Entries shown:
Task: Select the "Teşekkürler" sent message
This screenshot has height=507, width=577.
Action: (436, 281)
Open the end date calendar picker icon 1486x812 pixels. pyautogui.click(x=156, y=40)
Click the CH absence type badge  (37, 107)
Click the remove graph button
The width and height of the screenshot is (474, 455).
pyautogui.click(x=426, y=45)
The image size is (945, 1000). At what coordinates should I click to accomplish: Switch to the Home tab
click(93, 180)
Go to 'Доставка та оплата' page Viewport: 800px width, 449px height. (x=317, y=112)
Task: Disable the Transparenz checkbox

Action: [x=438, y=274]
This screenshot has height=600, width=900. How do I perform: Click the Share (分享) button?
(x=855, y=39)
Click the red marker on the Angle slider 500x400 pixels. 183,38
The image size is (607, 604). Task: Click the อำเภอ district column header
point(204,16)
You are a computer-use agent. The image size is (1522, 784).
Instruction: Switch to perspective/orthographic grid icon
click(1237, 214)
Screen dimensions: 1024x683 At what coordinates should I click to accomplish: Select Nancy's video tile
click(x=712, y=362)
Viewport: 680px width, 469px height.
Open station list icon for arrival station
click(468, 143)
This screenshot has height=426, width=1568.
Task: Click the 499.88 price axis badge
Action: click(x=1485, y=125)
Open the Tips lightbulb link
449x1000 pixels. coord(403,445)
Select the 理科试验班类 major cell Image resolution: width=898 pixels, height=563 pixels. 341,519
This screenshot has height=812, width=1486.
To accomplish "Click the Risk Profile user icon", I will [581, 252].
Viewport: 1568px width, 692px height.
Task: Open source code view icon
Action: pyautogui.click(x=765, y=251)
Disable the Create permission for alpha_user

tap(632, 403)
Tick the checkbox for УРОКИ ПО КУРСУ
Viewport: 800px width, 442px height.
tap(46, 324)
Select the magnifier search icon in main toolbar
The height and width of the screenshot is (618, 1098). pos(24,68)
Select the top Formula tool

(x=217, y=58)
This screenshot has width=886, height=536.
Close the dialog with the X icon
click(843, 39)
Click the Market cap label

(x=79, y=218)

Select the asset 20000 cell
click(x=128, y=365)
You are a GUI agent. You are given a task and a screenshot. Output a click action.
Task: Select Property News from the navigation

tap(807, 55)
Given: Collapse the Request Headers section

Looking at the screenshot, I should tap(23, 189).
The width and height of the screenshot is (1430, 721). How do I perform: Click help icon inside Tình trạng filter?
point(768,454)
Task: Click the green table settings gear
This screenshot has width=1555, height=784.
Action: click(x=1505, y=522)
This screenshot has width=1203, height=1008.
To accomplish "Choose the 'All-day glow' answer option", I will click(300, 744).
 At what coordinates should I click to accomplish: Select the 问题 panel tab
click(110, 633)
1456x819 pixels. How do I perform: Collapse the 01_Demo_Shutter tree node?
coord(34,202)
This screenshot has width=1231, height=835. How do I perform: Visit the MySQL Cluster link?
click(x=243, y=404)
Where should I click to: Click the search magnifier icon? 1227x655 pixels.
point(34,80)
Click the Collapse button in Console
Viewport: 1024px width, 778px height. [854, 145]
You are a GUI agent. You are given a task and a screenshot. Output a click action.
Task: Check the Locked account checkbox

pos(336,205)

Required action: Type out the material again, matching every line.

Answer space:
Task: Select the "Teşekkürler" sent message
This screenshot has height=507, width=577.
Action: (436, 281)
Open the end date calendar picker icon 1486x812 pixels. pyautogui.click(x=156, y=40)
Click the CH absence type badge  (37, 107)
Click the remove graph button
The width and height of the screenshot is (474, 455).
pyautogui.click(x=426, y=45)
The image size is (945, 1000). At what coordinates should I click to accomplish: Switch to the Home tab
click(93, 180)
Go to 'Доставка та оплата' page Viewport: 800px width, 449px height. (x=317, y=112)
Task: Disable the Transparenz checkbox

Action: [x=438, y=274]
This screenshot has height=600, width=900. How do I perform: Click the Share (分享) button?
(x=855, y=39)
Click the red marker on the Angle slider 500x400 pixels. 183,38
The image size is (607, 604). Task: Click the อำเภอ district column header
point(204,16)
You are a computer-use agent. The image size is (1522, 784).
Instruction: Switch to perspective/orthographic grid icon
click(1237, 214)
Screen dimensions: 1024x683 At what coordinates should I click to accomplish: Select Nancy's video tile
click(x=712, y=362)
Viewport: 680px width, 469px height.
Open station list icon for arrival station
click(468, 143)
This screenshot has height=426, width=1568.
Task: Click the 499.88 price axis badge
Action: click(x=1485, y=125)
Open the Tips lightbulb link
449x1000 pixels. coord(403,445)
Select the 理科试验班类 major cell Image resolution: width=898 pixels, height=563 pixels. 341,519
This screenshot has height=812, width=1486.
To accomplish "Click the Risk Profile user icon", I will [581, 252].
Viewport: 1568px width, 692px height.
Task: Open source code view icon
Action: pyautogui.click(x=765, y=251)
Disable the Create permission for alpha_user

tap(632, 403)
Tick the checkbox for УРОКИ ПО КУРСУ
Viewport: 800px width, 442px height.
tap(46, 324)
Select the magnifier search icon in main toolbar
The height and width of the screenshot is (618, 1098). pos(24,68)
Select the top Formula tool

(x=217, y=58)
This screenshot has width=886, height=536.
Close the dialog with the X icon
click(843, 39)
Click the Market cap label

(x=79, y=218)

Select the asset 20000 cell
click(x=128, y=365)
You are a GUI agent. You are given a task and a screenshot. Output a click action.
Task: Select Property News from the navigation

tap(807, 55)
Given: Collapse the Request Headers section

Looking at the screenshot, I should tap(23, 189).
The width and height of the screenshot is (1430, 721). How do I perform: Click help icon inside Tình trạng filter?
point(768,454)
Task: Click the green table settings gear
This screenshot has width=1555, height=784.
Action: click(x=1505, y=522)
This screenshot has width=1203, height=1008.
To accomplish "Choose the 'All-day glow' answer option", I will click(300, 744).
 At what coordinates should I click to accomplish: Select the 问题 panel tab
click(110, 633)
1456x819 pixels. How do I perform: Collapse the 01_Demo_Shutter tree node?
coord(34,202)
This screenshot has width=1231, height=835. How do I perform: Visit the MySQL Cluster link?
click(x=243, y=404)
Where should I click to: Click the search magnifier icon? 1227x655 pixels.
point(34,80)
Click the Collapse button in Console
Viewport: 1024px width, 778px height. [854, 145]
You are a GUI agent. You are given a task and a screenshot. Output a click action.
Task: Check the Locked account checkbox

pos(336,205)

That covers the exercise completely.